Protocol Documentation

This section provides technical details about the MW75 Neuro headphone communication protocol.

Connection Architecture

The MW75 EEG Streamer uses a two-phase connection approach:

  1. BLE Activation Phase - Bluetooth Low Energy for device activation

  2. RFCOMM Streaming Phase - Bluetooth Classic for high-speed data streaming

BLE Activation Sequence

The BLE phase activates EEG mode on the MW75 headphones:

1. Discover MW75 device via BLE scan
2. Connect to BLE service
3. Send ENABLE_EEG command
4. Wait 300ms (critical timing)
5. Send ENABLE_RAW_MODE command
6. Wait 300ms (critical timing)
7. Send START_SESSION command
8. Wait for all responses
9. Disconnect BLE (macOS Taho 26+ only)

Critical Timing Requirements: - 300ms delays between activation commands are mandatory - Commands must be sent in exact sequence - macOS Taho (26+): BLE must be disconnected before RFCOMM connection due to event loop interference - macOS 15 and earlier: BLE connection can remain active during RFCOMM streaming

BLE Command Details

Commands are sent to the MW75’s BLE characteristic:

ENABLE_EEG = bytes([0x02, 0x73, 0x02, 0x01])      # Enable EEG mode
ENABLE_RAW_MODE = bytes([0x02, 0x73, 0x05, 0x01]) # Enable raw data mode
START_SESSION = bytes([0x02, 0x73, 0x01, 0x01])   # Start streaming session

RFCOMM Data Streaming

After BLE activation, the headphones begin streaming data over RFCOMM channel 25.

• • •

● **Work to do**:
A: In the MW75 protocol documentation, which RFCOMM channel do the headphones use to stream data after BLE activation?
B: Using the MW75 protocol documentation, explain in one to three sentences why the BLE connection is disconnected before the RFCOMM connection on macOS Taho 26 and later.
C: Carry on the MW75 protocol documentation from its final sentence.

● **Material provided**:
• • •

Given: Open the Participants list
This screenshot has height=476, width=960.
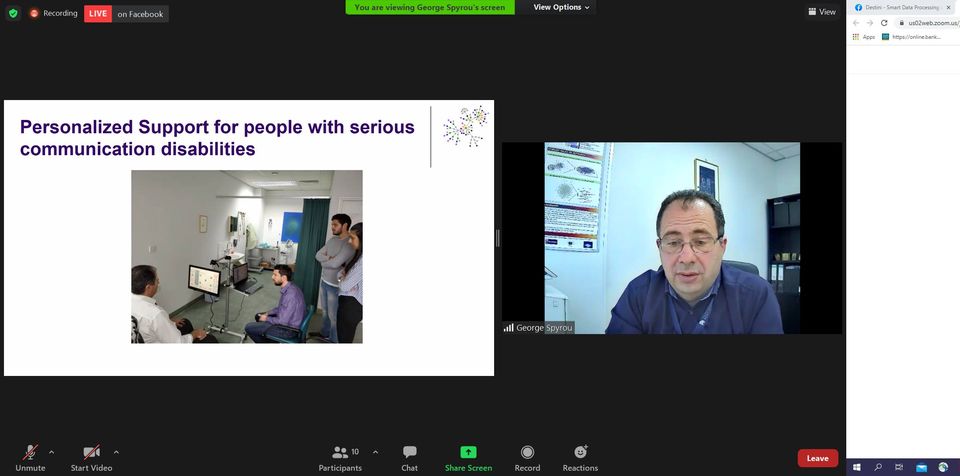Looking at the screenshot, I should [x=340, y=458].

• • •

● **Responses to the exercise**:
A: RFCOMM channel 25.

B: On macOS Taho 26 and later, BLE has to be disconnected before the RFCOMM connection is made because it causes event loop interference. On macOS 15 and earlier, the BLE connection can stay active while RFCOMM streams.

C:
Connection Parameters

  • Protocol: Bluetooth Classic RFCOMM

  • Channel: 25

  • Target Data Rate: ~500Hz (2ms intervals)

  • Packet Structure: 63 bytes per logical packet

  • Transport Chunks: multiples of 64 bytes

Packet Structure

Each logical data packet is exactly 63 bytes with the following structure:

Byte 0:    Sync Byte (0xAA)
Byte 1:    Event ID (239 for EEG data)
Byte 2:    Data Length (0x3C = 60 bytes)
Byte 3:    Counter (increments each packet)
Bytes 4-7:  REF channel (float32, microvolts)
Bytes 8-11: DRL channel (float32, microvolts)
Bytes 12-59: 12 EEG channels (float32 each, raw ADC values)
Byte 60:   Feature Status flags
Bytes 61-62: 16-bit checksum

EEG Channel Layout

The 12 EEG channels (bytes 12-59) represent different electrode positions:

CH1-CH12: Raw ADC values from electrode array

Conversion: raw_adc_value × 0.023842 = microvolts
Disconnection: value 8388607 indicates electrode not connected

Data Validation

Packet Validation

Each packet undergoes validation:

  1. Sync Byte Check - Must be 0xAA

  2. Packet Size Check - Must be exactly 63 bytes

  3. Checksum Verification - 16-bit sum of first 61 bytes

  4. Counter Extraction - Counter value extracted for monitoring (rollover at 255)

Checksum Calculation

def calculate_checksum(data: bytes) -> int:
    """Calculate 16-bit checksum of first 61 bytes."""
    return sum(data[:61]) & 0xFFFF

Data Processing Pipeline

Raw Packet → Validation → Conversion → Output

  1. Receive 63-byte packet from RFCOMM connection

  2. Validate packet structure (sync, size, checksum)

  3. Parse channels using struct.unpack for float32 values

  4. Convert EEG channels from raw ADC to microvolts

  5. Filter by event type (EEG vs other events)

  6. Route to outputs (CSV, WebSocket, LSL, etc.)

Event Types

The MW75 headphones generate different event types:

EEG Data Events

  • Event ID: 239

  • Target Frequency: ~500Hz

  • Content: 12-channel EEG + REF/DRL + metadata

Other Events

  • Event IDs: Various (non-239)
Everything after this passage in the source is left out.